In any case, it is working now but I still would have thought I could have
simply recursed the object hierarchy to build the query (as per something
like Hibernate).
Cheers,
Dominic.
On Tuesday, 2 October 2012 16:52:43 UTC+2, Massimo Di Pierro wrote:
>
> You have other problems before you solve this one.
>
> your model<->option is a one-to-many but should be a many-to-many (many
> cars can have alloy-wheels and alloy-wheel is one of many possible options
> for each car).
>
> Grid does now allow many-to-many very well but you can try:
>
>
> db.define_table('make',
> Field('name'))
>
> db.define_table('option',
> Field('name'))
>
> db.define_table('model',
> Field('name'),
> Field('make_id', db.make),
> Field('options', 'list:reference option'))
>
> Then I make a controller as follows:
>
> def index():
> query = db.model.options.contains(db.option(name='Alloy Wheels').id)

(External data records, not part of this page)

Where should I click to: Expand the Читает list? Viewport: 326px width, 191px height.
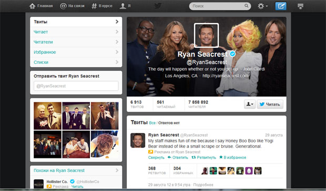point(76,32)
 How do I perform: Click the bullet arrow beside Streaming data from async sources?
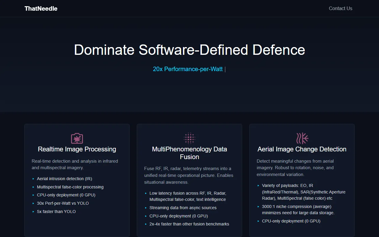(146, 208)
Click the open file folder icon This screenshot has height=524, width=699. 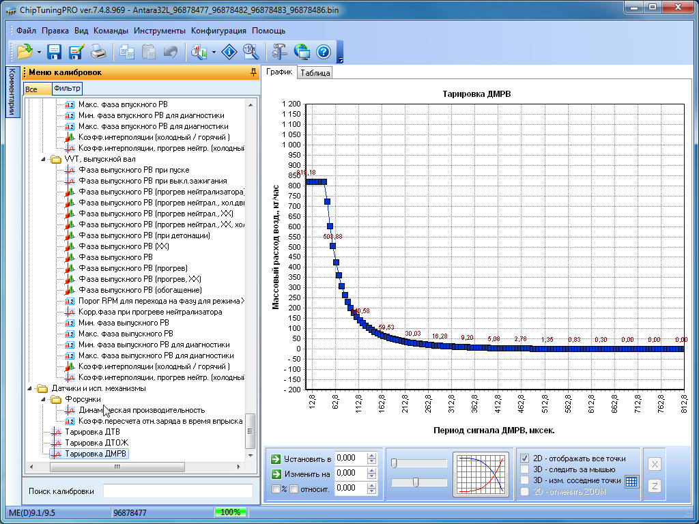click(x=25, y=51)
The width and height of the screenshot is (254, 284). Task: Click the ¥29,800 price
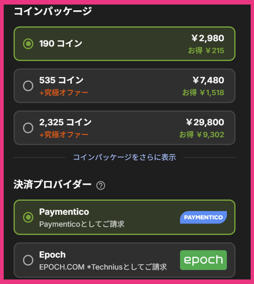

> constraints = {'model':query}
> grid = SQLFORM.smartgrid(db.make,constraints=constraints)
> return dict(grid=grid)
>
> On Tuesday, 2 October 2012 07:27:19 UTC-5, Dominic Cioccarelli wrote:
>>
>> I already posted this as a continuation of an existing question, but I
>> figured it may be better to break it out into a separate thread...
>>
>> What happens if I want the constraint to add to the existing constraints
>> that have been built by smartgrid? For example, if I have the model:
>>
>> db.define_table('make',
>> Field('name'))
>>
>> db.define_table('option',
>> Field('name'))
>>
>> m3t.define_table('model',
>> Field('name'),
>> Field('make_id', db.make),
>> Field('option_id', db.option))
>>
>> Then I make a controller as follows:
>>
>> def index():
>> grid = SQLFORM.smartgrid(db.make,constraints=constraints)
>> return dict(grid=grid)
>>
>> If I navigate to (for example)
>>
>> Alfa Romeo -> Gulia (Gulia being a type of Alfa)
>>
>> And I want to only display Gulias with alloy wheels, which constraint
>> should I define?
>>
>> If I define something like:
>>
>> query = option.name == 'Alloy Wheels'
>> constraints = {'model':query}
>>
>> ... I'll get all the cars (irrespective of make and model) that have
>> alloy wheels. What I want is all the Alfa Romeo Gulias with Alloy Wheels.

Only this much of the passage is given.